Prolactin-like protein (PRL-L; LOC417800) is a homolog of PRL in non-mammalian vertebrates and can act as a functional ligand of PRL receptor (PRLR). Despite its widespread expression in extrapituitary tissues, mechanisms of regulation of PRL-L in the chicken ovary remain unknown. In this study, we first examined PRL-L expression in chicken ovarian developing follicles. PRL-L transcript levels were highest (P < 0.05) in follicular walls of <2 mm follicles and progressively declined during follicle maturation. Undifferentiated granulosa cells of 6-8 mm follicles had higher (P < 0.05) PRL-L mRNA levels than differentiated granulosa cells of F3, F2 or F1 follicles.

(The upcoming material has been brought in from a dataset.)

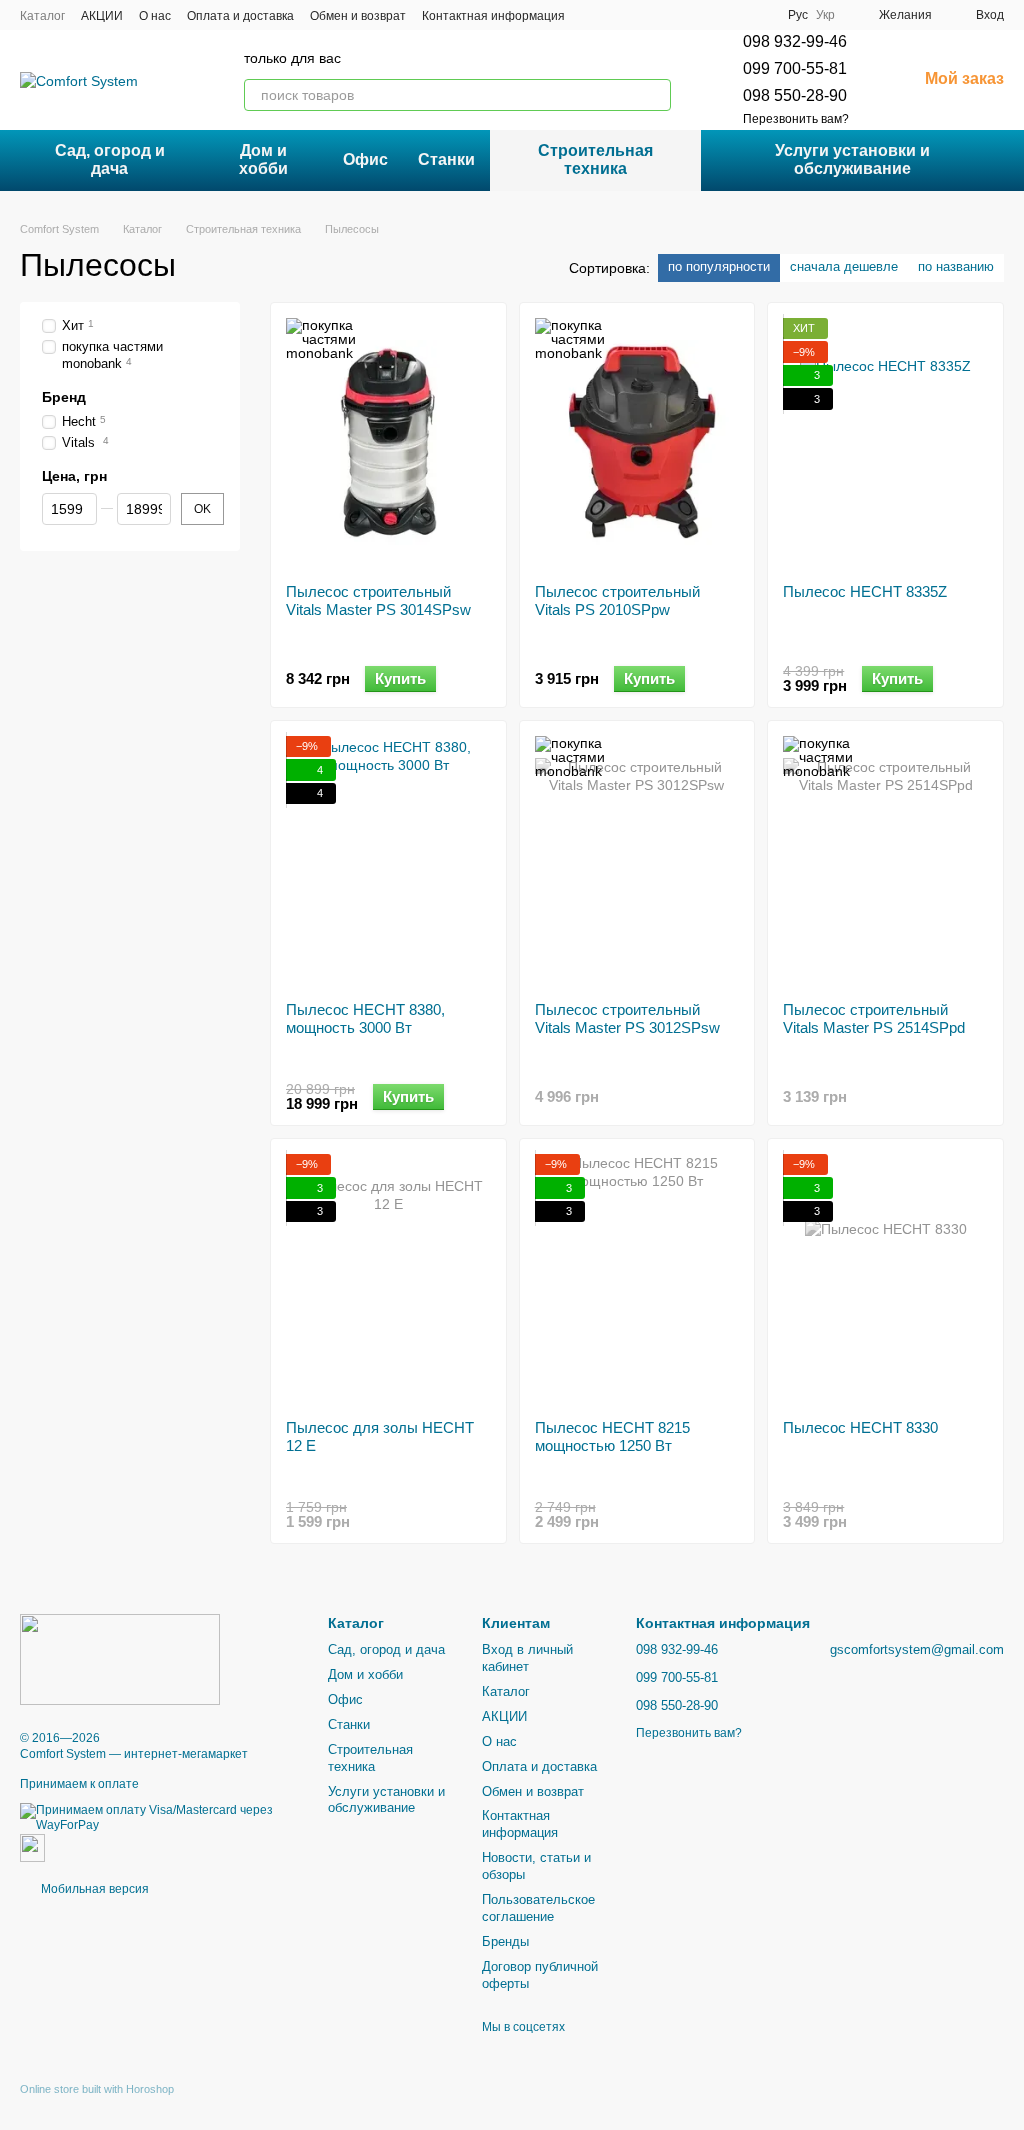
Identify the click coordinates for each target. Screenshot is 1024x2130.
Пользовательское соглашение (538, 1908)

In cultured undifferentiated granulosa cells, levels of PRL-L transcript were increased (P < 0.05) by follicle stimulating hormone (FSH) treatment while were not altered by the addition of luteinizing hormone (LH). In addition, 10 ng/ml non-glycosylated (NG-) and 1 ng/ml glycosylated (G-) PRL increased (P < 0.05) but at higher levels (100 or 1000 ng/ml) both showed no effects on PRL-L expression. Furthermore, 100 ng/ml NG-PRL enhanced (P < 0.05) FSH-induced PRL-L expression, whereas the effects of G-PRL were not significant. These results suggest that PRL-L mRNA is differentially expressed in the follicular hierarchy and its high abundance in undifferentiated granulosa cells is under the regulation of FSH or PRL variants independently or in combination. Moreover, in undifferentiated granulosa cells we also provide evidence for a positive role for PKA, PKC and PI3K signaling while a negative role for ERK2 in mediating FSH stimulation of PRL-L transcription.